When attacking the turtle from the side, putting your knee next to theirs on the near side, reach under their near armpit and grip their far shoulder. Your other arm goes to the inside of their far knee, just blocking it rather than gripping anything. Roll into the near side – Will describe it as ‘disappear underneath them – to bring them over your body, putting you back into the choke position.

The next situation is that they’re escaping your back control, specifically by turning towards you and beginning to put their back on the mat, on your choking arm side. Similar to Marcelo Garcia’s option for retaining back control, switch your non-choking-arm-side hook from inside their thigh to the outside, then hook under their knee. That will briefly halt their turning motion, giving you a bit of time.

Will advises against having your choking arm hand on top when using a seat belt grip in back control. Instead, he suggests your non-choking hand should be protecting your choking arm. The reasoning is that your opponent will probably go for the easiest arm to grab, which is the one on top. If they pull your non-choking arm down, then that's better, as it clears a path for you to put your choking arm right into their neck.

I have seen other instructors teach it the opposite way around, but with the same end result. If I recall correctly, they argued that if the choking arm is on top, that means you can capitalise more quickly if they ever leave their neck free. Xande has yet another option, which merges the two: when he teaches the rear naked choke, he uses a gable grip. The palm of the choking arm hand points away, which he then twists as he inserts the arm for the choke.

## Stated problem A
Please copy out the stretch of the records from the line containing "Where should I" through the line containing "[x=1463, y=645]", word for word, leaving out the pictures.
The passage and the records that follow it were taken from unrelated sources.

## Supplied information
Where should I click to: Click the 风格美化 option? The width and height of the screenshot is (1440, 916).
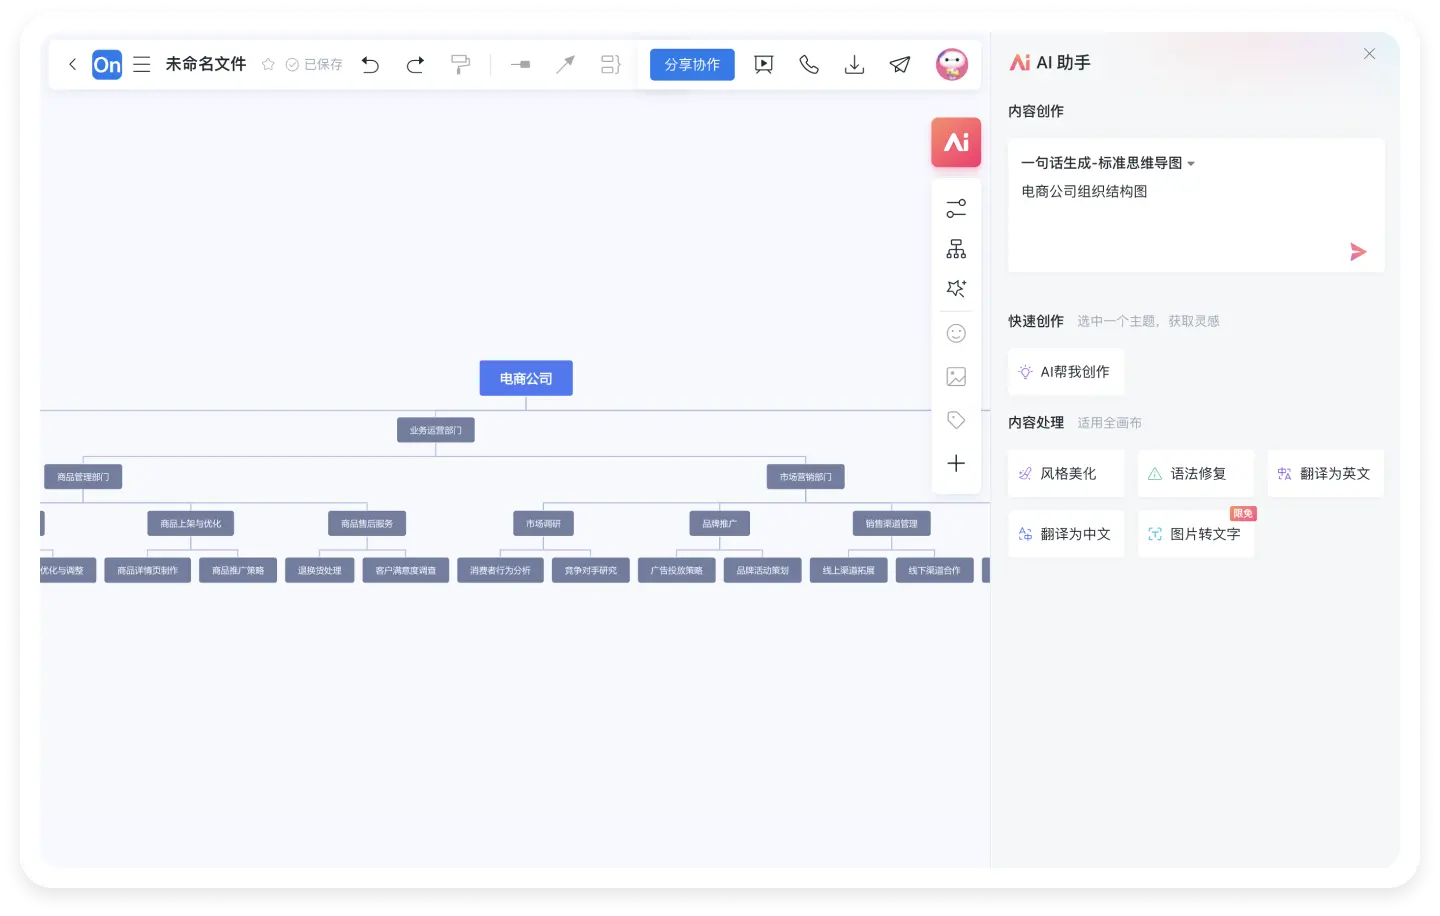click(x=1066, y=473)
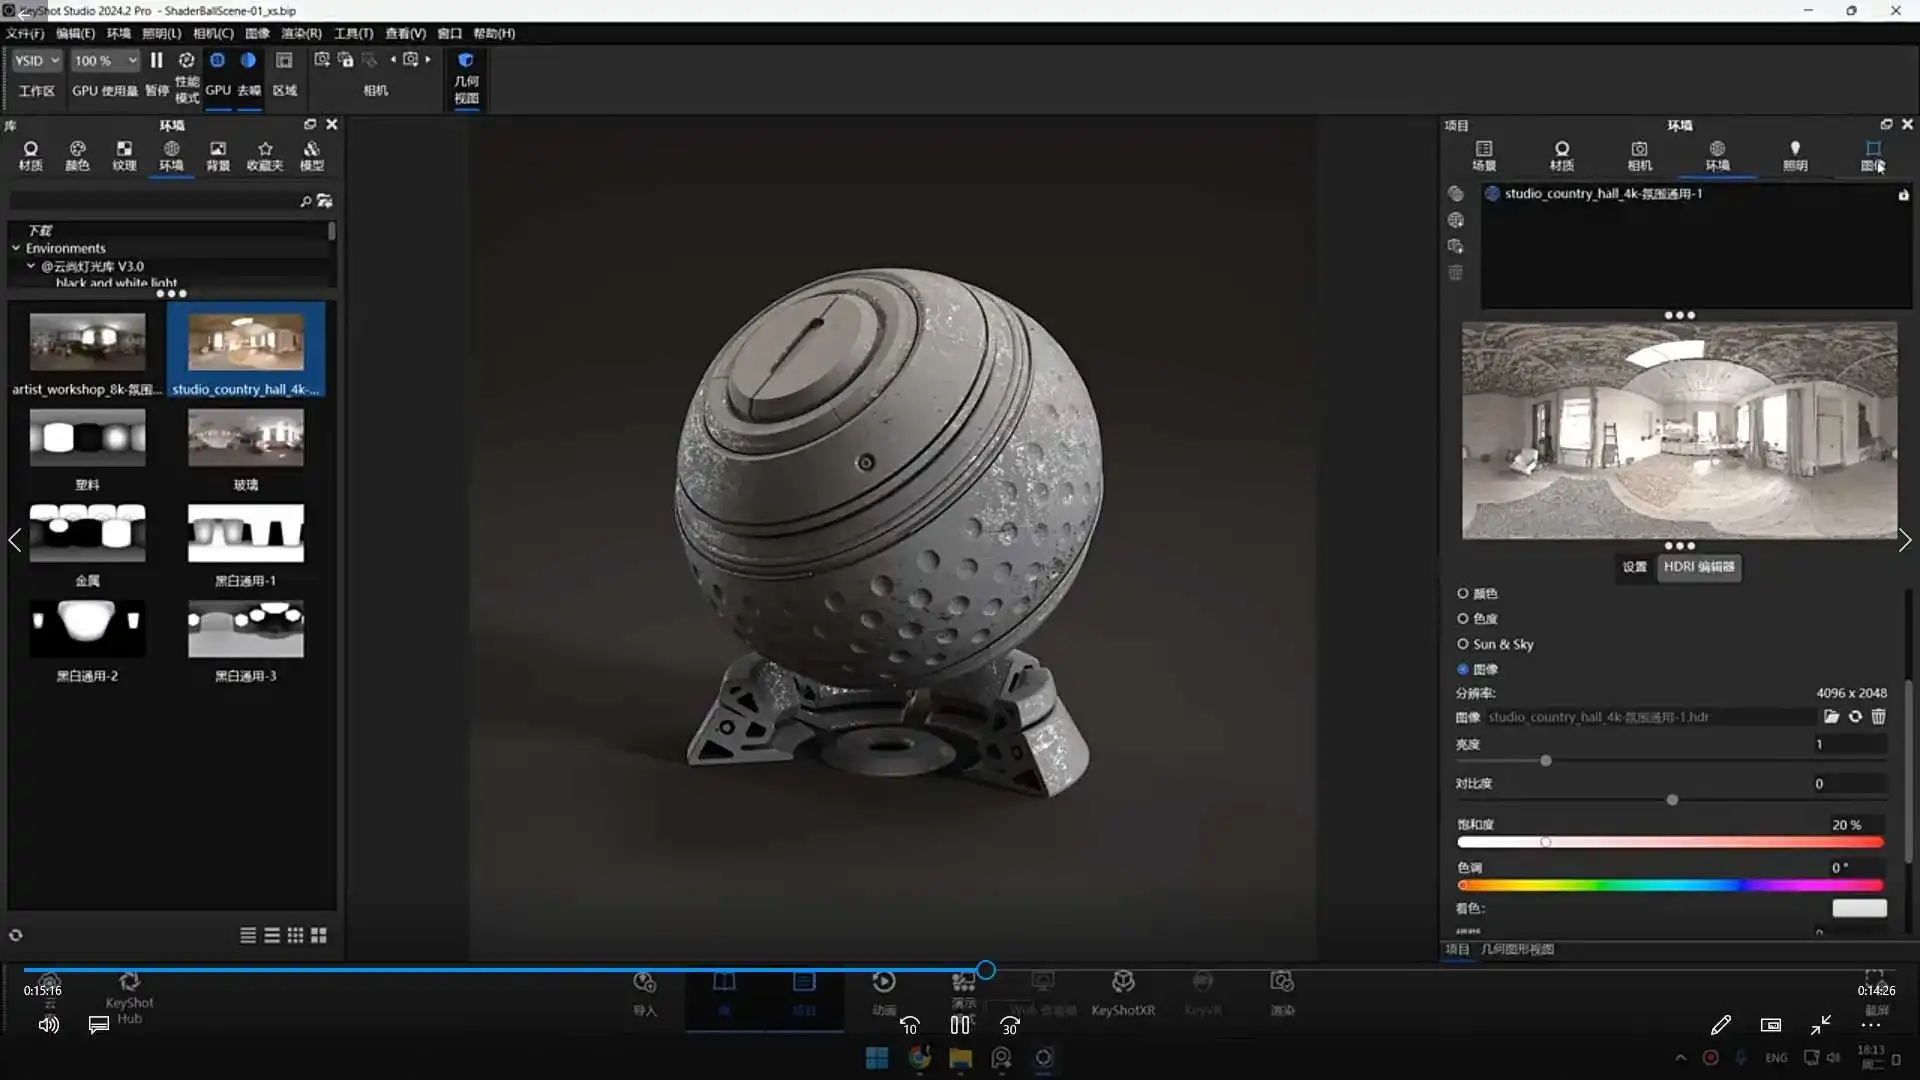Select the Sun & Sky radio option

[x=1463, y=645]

---

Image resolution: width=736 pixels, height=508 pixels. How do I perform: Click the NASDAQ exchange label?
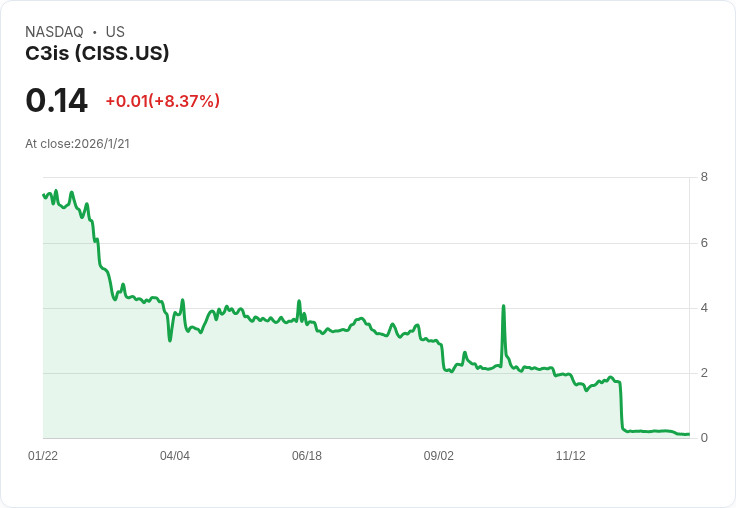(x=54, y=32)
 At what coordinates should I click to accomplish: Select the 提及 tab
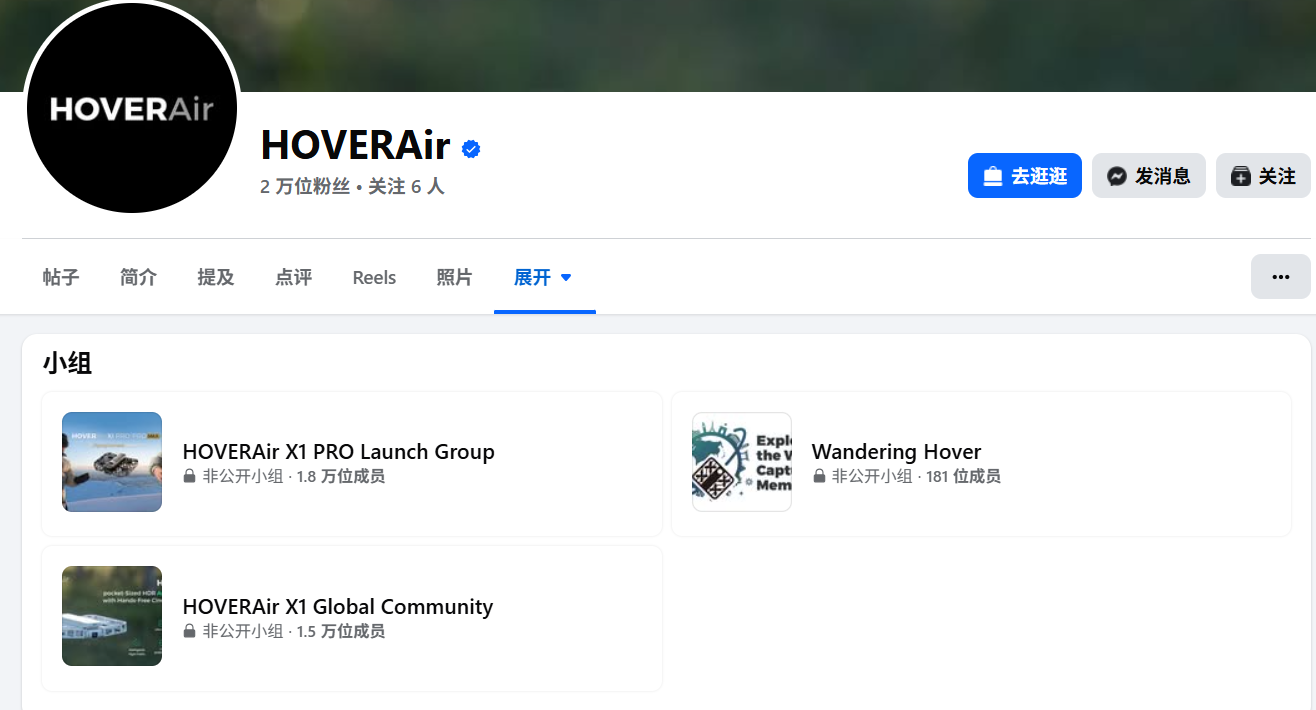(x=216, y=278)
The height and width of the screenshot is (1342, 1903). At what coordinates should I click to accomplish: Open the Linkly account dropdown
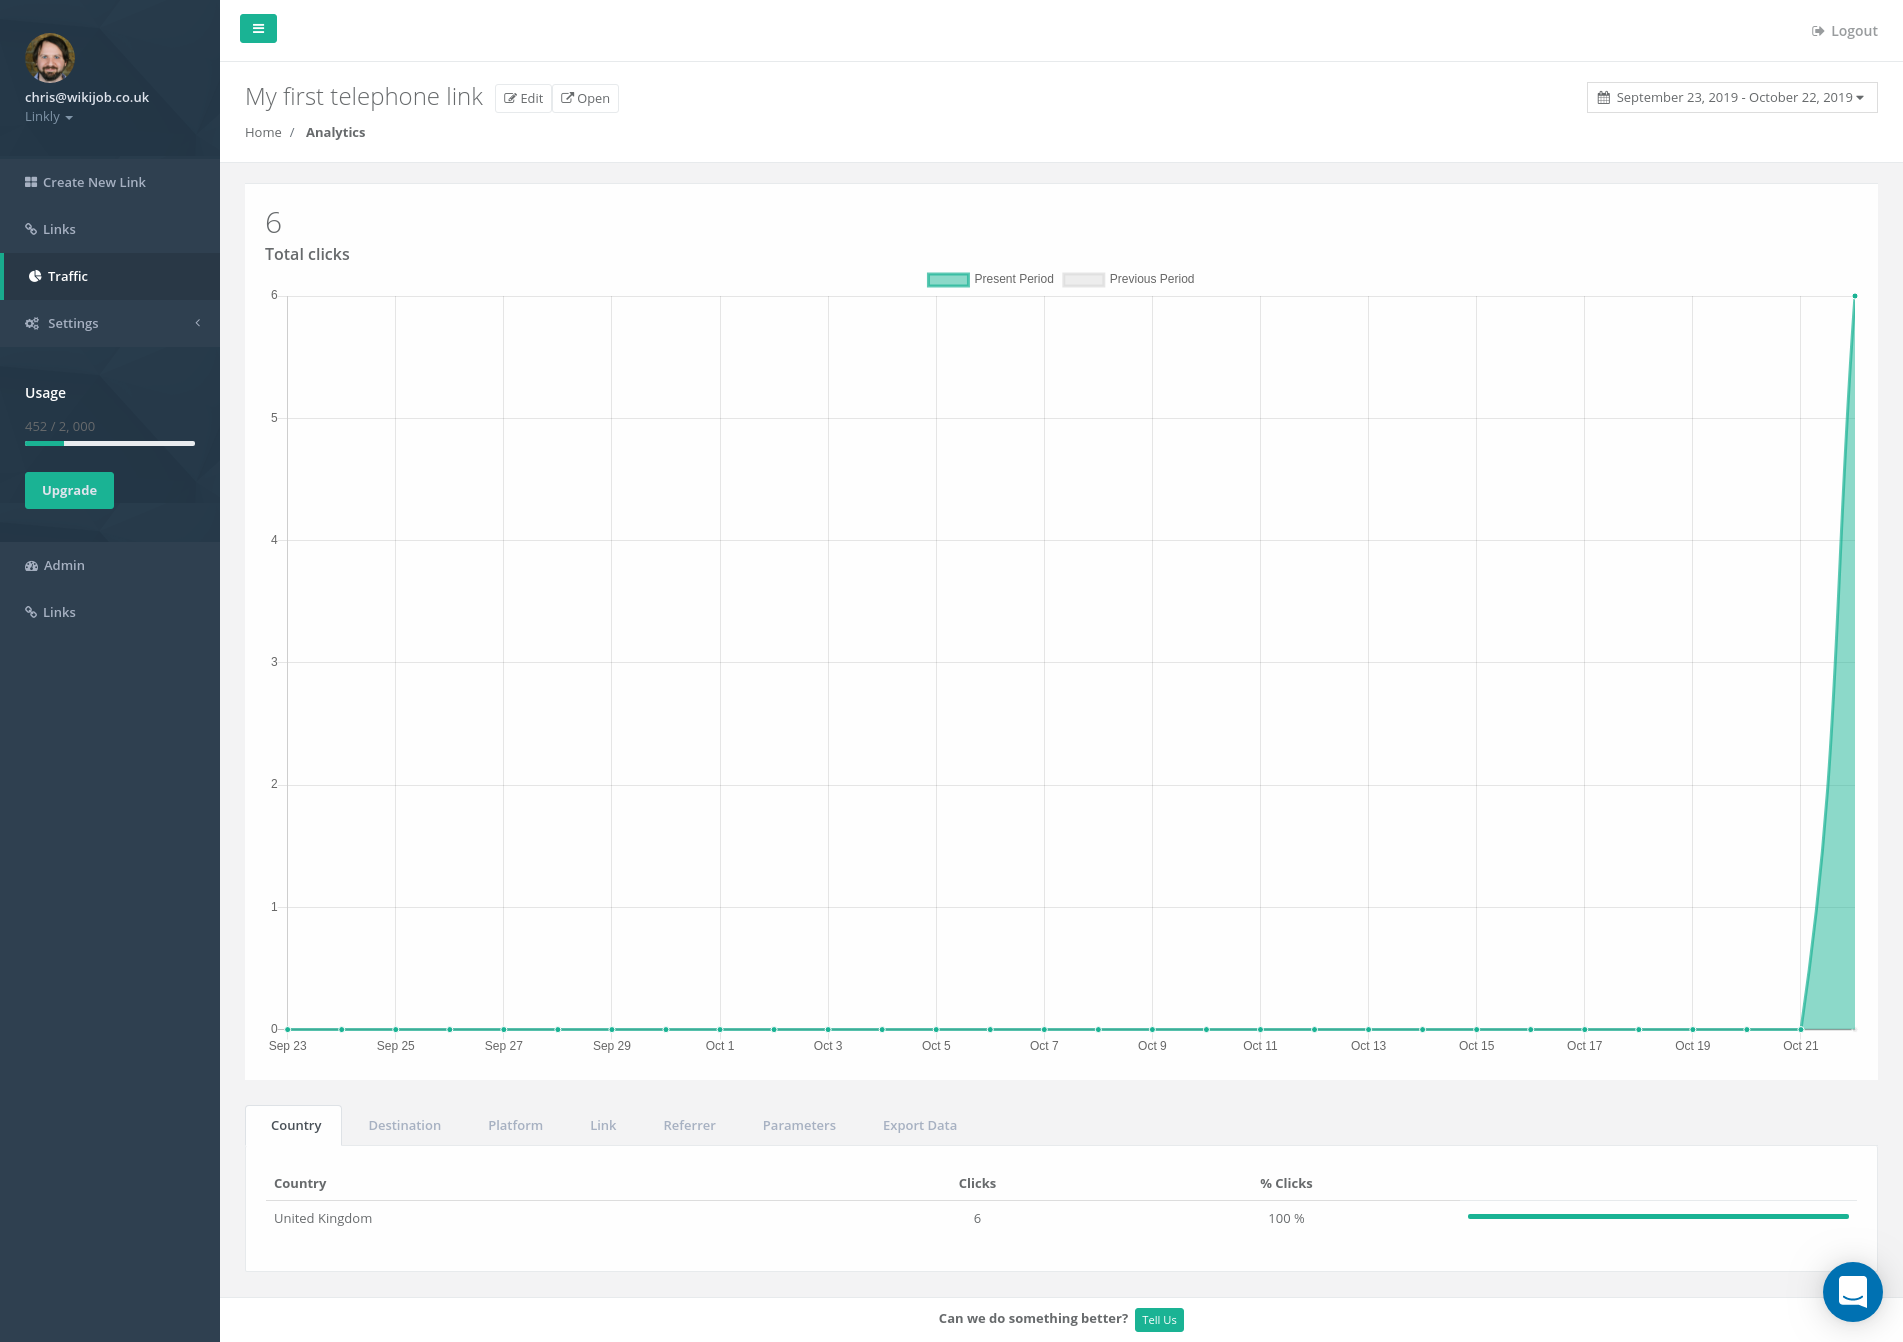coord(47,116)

---

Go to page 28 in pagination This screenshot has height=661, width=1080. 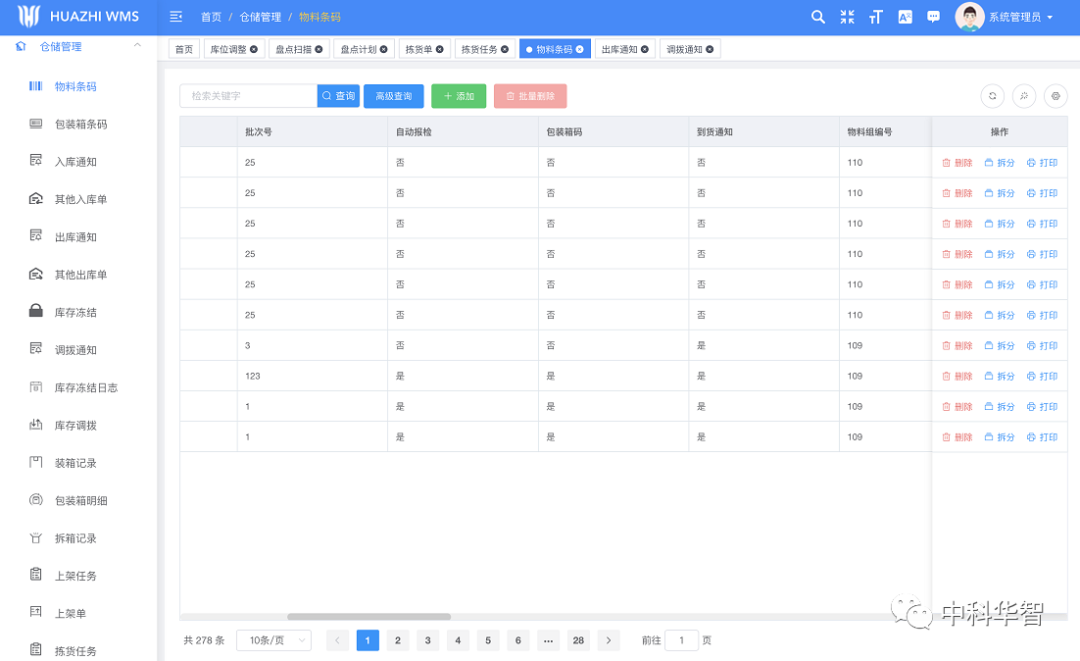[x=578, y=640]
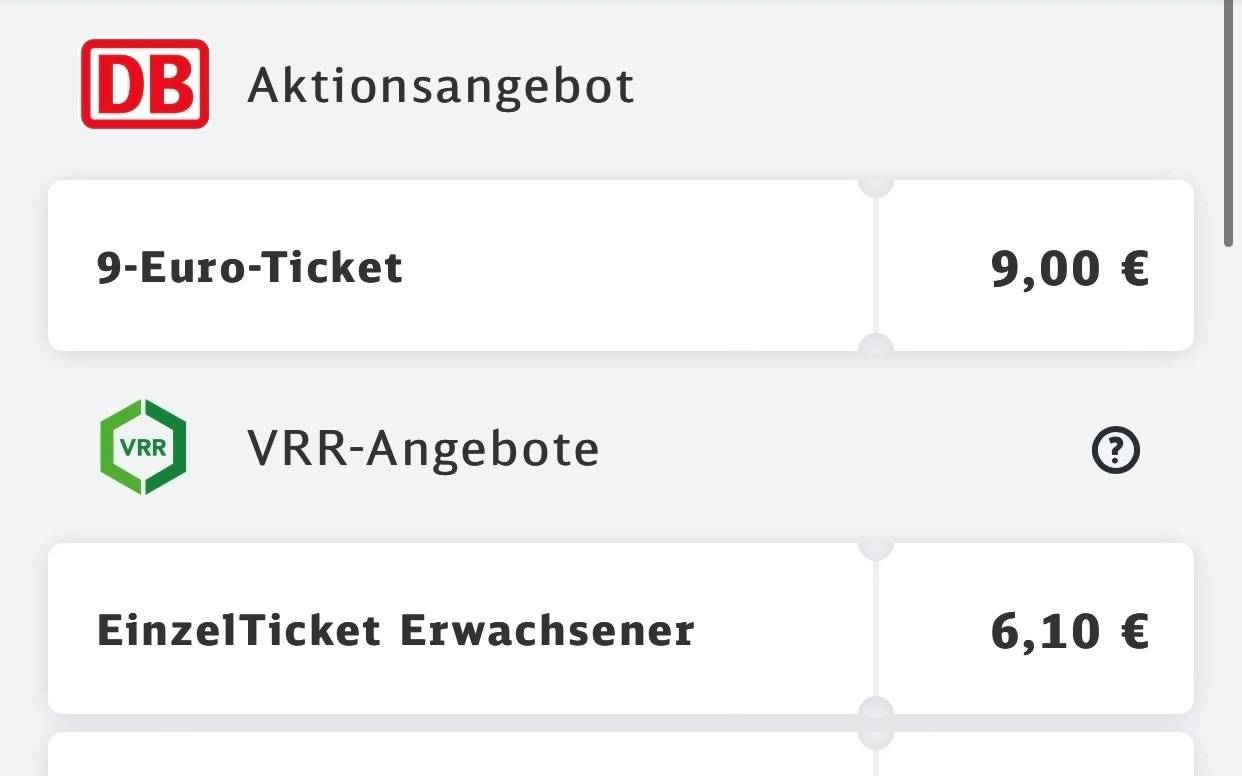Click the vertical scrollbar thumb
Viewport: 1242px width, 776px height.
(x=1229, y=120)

## Stated problem B
In the passage on back control, what grip does Xande use when he teaches the rear naked choke?

## Expected answer A
Where should I click to: Click the 风格美化 option? The width and height of the screenshot is (1440, 916).
click(x=1066, y=473)
Select the Sun & Sky radio option

[x=1463, y=645]

## Expected answer B
A gable grip.